Though a physiological time-delay for the S1 pulse to activate rostral lumbar circuits might seem like a plausible explanation for the shift in latency, excitation by sacral networks alone is not sufficient to explain the robust stepping pattern because mere potentiation of evoked response does not necessarily lead to better stepping (see W1 and W3 in Fig. 6D). Since the pattern and timing of the mammalian locomotor activity is substantially dependent on the excitability of spinal inhibitory interneurons,54,55 we suggest that combined stimulation at specific relative timing engages a wider pool of active inhibitory and excitatory interneurons involved in generating rhythmicity.56 The delay in the evoked responses could occur by specifically engaging rhythmically active spinal inhibitory interneurons (GABAgeric) that receive afferent input during treadmill stepping (complemented by sacral excitation). Therefore, the combined interaction between L2 and S1 pulses is complex, such that sacral ascending propriospinal excitatory neuronal pathways17 increase the general excitability of excitatory networks in the lumbar cord; and discrete inhibitory interneuronal cell populations in the rostral cord54,55 produce a delay in the timing of muscle activation in a phase dependent manner.

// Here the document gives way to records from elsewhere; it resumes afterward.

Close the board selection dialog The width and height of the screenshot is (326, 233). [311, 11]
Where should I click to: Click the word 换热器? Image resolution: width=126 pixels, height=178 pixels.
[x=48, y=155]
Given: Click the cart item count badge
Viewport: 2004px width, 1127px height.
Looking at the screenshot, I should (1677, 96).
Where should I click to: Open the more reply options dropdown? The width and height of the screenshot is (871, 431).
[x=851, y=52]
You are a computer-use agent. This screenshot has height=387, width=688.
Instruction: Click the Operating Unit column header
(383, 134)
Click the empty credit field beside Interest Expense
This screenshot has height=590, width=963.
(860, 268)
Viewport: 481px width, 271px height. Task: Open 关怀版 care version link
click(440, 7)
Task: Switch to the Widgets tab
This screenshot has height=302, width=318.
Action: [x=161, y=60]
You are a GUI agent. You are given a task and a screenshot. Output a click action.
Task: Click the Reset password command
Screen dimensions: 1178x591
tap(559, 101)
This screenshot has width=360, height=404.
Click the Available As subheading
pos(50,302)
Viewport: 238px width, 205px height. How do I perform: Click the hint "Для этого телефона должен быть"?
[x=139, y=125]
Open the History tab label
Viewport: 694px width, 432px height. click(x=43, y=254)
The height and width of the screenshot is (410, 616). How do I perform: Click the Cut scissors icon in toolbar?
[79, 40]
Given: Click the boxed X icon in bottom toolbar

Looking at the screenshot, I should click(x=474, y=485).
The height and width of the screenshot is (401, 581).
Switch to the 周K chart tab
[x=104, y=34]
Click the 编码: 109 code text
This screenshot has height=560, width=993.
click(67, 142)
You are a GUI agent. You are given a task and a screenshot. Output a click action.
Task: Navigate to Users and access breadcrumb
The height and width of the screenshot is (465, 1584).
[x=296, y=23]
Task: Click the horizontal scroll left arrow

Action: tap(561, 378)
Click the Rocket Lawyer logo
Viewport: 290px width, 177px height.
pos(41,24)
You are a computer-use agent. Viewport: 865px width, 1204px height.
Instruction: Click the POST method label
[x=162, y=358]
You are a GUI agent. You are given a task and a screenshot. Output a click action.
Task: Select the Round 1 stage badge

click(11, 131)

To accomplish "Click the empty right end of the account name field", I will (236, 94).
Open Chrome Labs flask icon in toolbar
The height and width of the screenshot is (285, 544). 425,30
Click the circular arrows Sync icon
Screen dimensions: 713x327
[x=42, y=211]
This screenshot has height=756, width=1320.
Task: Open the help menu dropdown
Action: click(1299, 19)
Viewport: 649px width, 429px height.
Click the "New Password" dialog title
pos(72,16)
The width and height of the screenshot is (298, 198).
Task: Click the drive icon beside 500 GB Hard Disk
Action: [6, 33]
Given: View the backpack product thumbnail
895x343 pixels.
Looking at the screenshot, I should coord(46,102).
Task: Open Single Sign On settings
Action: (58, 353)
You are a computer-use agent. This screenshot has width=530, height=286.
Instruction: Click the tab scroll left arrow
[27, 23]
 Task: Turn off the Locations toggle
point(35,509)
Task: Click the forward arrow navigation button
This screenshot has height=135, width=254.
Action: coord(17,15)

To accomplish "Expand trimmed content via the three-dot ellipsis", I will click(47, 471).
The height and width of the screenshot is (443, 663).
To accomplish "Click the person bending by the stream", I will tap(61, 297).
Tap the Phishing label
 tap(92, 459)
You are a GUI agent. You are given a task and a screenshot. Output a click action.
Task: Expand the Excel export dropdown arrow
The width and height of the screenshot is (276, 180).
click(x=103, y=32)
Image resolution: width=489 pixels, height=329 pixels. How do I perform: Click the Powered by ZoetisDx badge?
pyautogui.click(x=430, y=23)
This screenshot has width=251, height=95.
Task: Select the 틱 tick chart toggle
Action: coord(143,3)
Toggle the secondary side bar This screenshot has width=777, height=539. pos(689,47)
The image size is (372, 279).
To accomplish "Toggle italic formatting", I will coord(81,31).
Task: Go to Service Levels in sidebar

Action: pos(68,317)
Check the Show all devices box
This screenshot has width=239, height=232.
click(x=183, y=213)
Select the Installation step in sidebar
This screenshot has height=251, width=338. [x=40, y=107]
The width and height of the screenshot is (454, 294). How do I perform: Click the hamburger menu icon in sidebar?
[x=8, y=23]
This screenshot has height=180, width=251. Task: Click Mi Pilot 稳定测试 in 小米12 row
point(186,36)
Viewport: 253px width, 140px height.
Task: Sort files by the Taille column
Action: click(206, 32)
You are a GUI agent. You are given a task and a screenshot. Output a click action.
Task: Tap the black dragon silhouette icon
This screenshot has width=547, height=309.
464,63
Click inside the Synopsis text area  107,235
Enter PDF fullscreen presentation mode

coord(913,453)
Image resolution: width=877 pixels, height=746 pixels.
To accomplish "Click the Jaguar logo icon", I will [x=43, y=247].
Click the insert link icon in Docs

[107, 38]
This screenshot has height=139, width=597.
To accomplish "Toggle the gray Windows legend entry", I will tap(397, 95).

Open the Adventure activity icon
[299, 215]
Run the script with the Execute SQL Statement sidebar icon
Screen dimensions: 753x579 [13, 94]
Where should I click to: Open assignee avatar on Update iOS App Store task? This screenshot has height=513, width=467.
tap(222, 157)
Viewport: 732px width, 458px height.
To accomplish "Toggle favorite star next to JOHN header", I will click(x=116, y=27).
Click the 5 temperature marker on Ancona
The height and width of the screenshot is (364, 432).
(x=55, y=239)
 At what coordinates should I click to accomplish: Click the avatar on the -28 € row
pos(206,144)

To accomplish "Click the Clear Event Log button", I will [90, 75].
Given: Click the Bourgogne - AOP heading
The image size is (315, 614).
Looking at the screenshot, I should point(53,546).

Collectively, we demonstrate here that none of the L2 and S1 stimulation pulses are as effective independently as they are when combined. When combined, eEmc at L2 and S1 involves an optimal level of rhythm generation and pattern formation from the rostral lumbar segments.46 These evoked responses show enhanced amplification from activation of interneuronal populations in the sacral cord17 (Fig. 7A, conceptual hypothesis). The relative timing of the stimulation pulses predict stepping quality such that eEmc at L2 modulates neuronal activity by engaging wider pools of excitatory and inhibitory interneuronal circuits; eEmc at S1 subsequently amplifies the excitability state of the spinal networks (Fig. 7B-D, conceptual hypothesis).
We demonstrate here that the frequency and relative timing of the stimulation pulses induced at L2 and S1 is critical in shaping the physiological state of the locomotor networks. The complex interplay of rostral and caudal neuronal networks efficiently activates the locomotor circuitry as early as 3 weeks after a spinal transection in adult rats. A detailed understanding of the sensitivity of the frequency and timing of stimulation pulses can play an important role in electrical modulatory strategies for optimizing control of locomotion after complete paralysis. Clinicians can incorporate these stimulation strategies to optimize spinal epidural stimulation based therapies after central nervous system damage.
This work was supported by the Christopher and Dana Reeve Foundation, and the National Institute of Biomedical Imaging and Bioengineering R01EB007615. Y.G. was supported by a grant from the Russian Scientific Fund project No 14-45-00024. We thank Dr. Zaghloul Ahmed (City College of New York, Staten Island) for his comments on the manuscript draft and valuable feedback on interpretation of our electrophysiology data.
V. Reggie Edgerton, Roland R. Roy, and Yury Gerasimenko hold shareholder interest in NeuroRecovery Technologies. Drs. Edgerton, Roy, and Gerasimenko also hold certain inventorship rights on intellectual property licensed by the Regents of the University of California to NeuroRecovery Technologies and its subsidiaries. For the remaining authors, there are no competing financial interests.